[llvm-dev] FW: RFC: Atomic LL/SC loops in LLVM revisited

Wed Jun 20 07:44:17 PDT 2018

On 20 June 2018 at 15:10, Simon Dardis via llvm-dev
<llvm-dev at lists.llvm.org> wrote:
> (Resending,  missed llvm-dev somehow.)
>>
>> On 15 June 2018 at 12:28, Tim Northover via llvm-dev <llvm-
>> dev at lists.llvm.org> wrote:
>> > On Thu, 14 Jun 2018 at 13:45, Alex Bradbury <asb at lowrisc.org> wrote:
>> >> I don't like to see the compiler generate code that's obviously
>> >> dumber than what a human would write, but in this case do we really
>> >> think there would be any sort of measurable impact on performance?
>> >
>> > It's certainly going to be marginal, but then so is the benefit of
>> > late expansion.
>>
>> I feel differently: to my mind there's a lot to gain by late expansion
>> and relatively little to lose. By expanding only the LL/SC loop late
>> and potentially making use of future 'asm goto' support in the future
>> (as James suggests) there should be minimal/no codegen impact. Output
>> that is guaranteed to meet the platform requirements for forward
>> progress with a codegen method that is resilient to the introduction
>> of new in-tree or out-of-tree passes is a huge win to me vs the status
>> quo. Although the current approach appears to work ok in practice we
>> know expansion in IR for LL/SC is fundamentally on shaky ground  - at least for archs other than Hexagon.
>
> This is a concern for MIPS for both correctness and quality of the generated code, and the maintenance burden regarding the number of different expansions required if they are to be expanded at the MC layer.
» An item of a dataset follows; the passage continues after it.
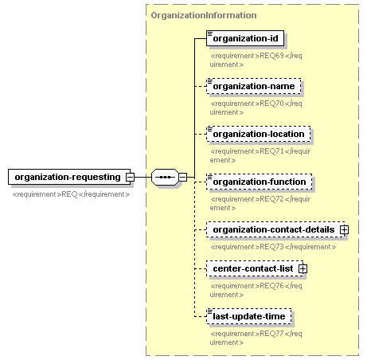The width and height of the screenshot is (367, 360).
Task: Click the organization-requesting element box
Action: point(69,177)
Hi Simon. Although expanding at the MC layer has the nice property of
being as close to just emitting inline ASM as possible, that's
actually not what I'm advocating. If you look at e.g.
https://reviews.llvm.org/D47882 you'll see that as much expansion
takes possible takes place in IR, while the LL/SC loop is expanded in
a very late stage MachineFunctionPass. For the reasons you stated, it
sounds like the Mips backend wouldn't want to perform the last-stage
expansion quite as late as I'm doing in RISC-V, which is a choice each
backend is free to make.

Surely the strategy described is no worse than the scheme in D31287 in
terms of delay slot filling etc, and possibly has minor advantages by
allowing a little more to be expanded in the IR level and thus sharing
a little more code with other backends. Or am I misunderstanding?

Best,

Alex